======== PROVIDED MATERIAL ========

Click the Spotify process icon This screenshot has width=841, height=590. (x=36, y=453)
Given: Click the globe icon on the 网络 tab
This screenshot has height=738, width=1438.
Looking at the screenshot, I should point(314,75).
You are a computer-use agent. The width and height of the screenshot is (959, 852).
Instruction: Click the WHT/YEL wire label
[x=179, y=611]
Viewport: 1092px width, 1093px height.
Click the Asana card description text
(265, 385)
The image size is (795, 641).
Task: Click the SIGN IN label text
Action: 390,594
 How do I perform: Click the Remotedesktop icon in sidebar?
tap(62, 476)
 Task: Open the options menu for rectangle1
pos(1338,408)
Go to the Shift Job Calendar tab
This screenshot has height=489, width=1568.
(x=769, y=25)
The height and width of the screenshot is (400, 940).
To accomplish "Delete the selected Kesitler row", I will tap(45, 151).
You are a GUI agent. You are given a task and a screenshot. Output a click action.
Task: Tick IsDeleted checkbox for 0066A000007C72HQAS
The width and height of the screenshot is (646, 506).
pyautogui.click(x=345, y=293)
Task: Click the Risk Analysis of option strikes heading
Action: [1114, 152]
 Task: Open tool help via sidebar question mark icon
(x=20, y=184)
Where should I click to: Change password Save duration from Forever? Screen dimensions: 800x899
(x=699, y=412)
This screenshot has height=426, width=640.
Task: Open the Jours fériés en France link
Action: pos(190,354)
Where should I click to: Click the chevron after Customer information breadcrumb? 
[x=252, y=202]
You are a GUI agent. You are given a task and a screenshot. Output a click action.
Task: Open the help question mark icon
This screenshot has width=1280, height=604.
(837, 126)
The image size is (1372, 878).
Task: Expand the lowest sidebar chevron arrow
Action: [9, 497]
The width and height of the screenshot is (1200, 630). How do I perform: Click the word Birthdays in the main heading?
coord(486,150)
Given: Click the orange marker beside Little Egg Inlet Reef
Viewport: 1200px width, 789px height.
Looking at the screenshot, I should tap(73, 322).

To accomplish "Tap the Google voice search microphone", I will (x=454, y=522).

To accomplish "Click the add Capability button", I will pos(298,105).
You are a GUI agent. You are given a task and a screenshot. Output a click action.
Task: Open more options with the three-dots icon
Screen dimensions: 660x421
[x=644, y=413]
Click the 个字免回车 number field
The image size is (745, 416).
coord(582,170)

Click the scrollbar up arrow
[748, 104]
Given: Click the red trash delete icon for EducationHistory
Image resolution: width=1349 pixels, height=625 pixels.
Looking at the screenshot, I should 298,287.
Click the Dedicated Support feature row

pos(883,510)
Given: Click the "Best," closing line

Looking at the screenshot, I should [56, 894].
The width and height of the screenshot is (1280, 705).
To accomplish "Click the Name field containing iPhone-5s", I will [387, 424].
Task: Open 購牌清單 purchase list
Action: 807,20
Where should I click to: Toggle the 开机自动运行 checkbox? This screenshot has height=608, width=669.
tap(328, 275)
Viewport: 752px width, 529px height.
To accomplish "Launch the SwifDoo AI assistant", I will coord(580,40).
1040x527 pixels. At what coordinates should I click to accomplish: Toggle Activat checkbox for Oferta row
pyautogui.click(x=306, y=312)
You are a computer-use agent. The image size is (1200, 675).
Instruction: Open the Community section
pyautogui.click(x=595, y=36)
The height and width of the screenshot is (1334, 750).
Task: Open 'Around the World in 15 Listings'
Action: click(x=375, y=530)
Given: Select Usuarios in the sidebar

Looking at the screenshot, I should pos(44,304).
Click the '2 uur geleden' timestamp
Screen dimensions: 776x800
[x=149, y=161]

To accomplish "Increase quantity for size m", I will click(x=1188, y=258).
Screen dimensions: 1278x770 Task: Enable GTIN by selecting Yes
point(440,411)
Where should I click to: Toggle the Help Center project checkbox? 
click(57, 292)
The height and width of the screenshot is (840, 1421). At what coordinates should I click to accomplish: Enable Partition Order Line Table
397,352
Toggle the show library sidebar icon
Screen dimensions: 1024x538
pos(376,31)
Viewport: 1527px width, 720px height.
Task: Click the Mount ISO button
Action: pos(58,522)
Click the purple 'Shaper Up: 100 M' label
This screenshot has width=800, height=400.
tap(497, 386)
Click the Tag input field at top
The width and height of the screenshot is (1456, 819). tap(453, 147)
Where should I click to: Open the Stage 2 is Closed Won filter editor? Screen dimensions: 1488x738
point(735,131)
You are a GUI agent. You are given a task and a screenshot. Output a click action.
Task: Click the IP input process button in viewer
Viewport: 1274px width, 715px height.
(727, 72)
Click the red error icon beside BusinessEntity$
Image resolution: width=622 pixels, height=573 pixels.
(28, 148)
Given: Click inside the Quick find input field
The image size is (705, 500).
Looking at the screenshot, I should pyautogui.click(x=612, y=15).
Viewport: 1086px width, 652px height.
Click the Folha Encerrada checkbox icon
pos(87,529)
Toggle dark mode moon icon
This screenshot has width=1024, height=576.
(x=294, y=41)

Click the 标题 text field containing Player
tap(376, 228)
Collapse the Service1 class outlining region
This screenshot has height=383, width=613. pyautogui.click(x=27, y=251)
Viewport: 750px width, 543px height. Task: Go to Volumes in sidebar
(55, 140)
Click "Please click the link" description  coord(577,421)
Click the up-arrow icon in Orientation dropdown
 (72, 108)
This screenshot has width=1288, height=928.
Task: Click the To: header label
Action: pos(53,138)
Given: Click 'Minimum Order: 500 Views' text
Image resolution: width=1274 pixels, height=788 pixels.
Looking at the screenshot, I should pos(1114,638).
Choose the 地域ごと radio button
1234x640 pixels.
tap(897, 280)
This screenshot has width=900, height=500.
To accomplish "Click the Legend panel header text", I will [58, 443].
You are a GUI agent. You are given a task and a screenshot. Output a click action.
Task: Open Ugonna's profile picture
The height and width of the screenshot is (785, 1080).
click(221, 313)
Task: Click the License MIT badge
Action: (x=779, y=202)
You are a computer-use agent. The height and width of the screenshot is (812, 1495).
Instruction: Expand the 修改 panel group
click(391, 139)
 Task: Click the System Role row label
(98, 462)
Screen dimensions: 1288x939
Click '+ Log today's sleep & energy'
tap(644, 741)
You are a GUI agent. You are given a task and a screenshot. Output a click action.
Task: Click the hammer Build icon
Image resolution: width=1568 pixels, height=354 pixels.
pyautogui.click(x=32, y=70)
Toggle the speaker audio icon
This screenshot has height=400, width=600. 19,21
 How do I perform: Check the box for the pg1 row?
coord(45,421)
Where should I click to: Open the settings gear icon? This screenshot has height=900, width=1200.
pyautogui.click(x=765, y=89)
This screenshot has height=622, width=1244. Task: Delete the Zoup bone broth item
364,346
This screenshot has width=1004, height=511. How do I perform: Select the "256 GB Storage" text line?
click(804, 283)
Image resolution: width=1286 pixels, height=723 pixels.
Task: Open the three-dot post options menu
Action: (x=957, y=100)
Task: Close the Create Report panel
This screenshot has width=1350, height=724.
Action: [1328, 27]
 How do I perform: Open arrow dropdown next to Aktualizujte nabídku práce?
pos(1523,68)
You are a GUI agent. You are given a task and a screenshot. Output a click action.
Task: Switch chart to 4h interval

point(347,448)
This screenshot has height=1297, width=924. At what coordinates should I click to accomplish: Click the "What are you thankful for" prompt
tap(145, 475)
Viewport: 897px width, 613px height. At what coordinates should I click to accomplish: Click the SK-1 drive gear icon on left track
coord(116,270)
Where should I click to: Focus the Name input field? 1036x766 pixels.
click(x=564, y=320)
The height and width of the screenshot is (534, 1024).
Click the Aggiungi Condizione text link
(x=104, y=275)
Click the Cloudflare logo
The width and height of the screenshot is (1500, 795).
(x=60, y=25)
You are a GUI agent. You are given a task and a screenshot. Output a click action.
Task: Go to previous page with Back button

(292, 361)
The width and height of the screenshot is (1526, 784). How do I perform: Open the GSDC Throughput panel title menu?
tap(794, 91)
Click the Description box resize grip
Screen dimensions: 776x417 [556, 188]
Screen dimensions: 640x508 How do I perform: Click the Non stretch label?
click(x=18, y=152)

========

**WHAT YOU SHOULD DO:** The answer must consist of each line from the entries that contains the string "beside".

**ANSWER FOR THE TASK:**
Given: Click the orange marker beside Little Egg Inlet Reef
Click the red error icon beside BusinessEntity$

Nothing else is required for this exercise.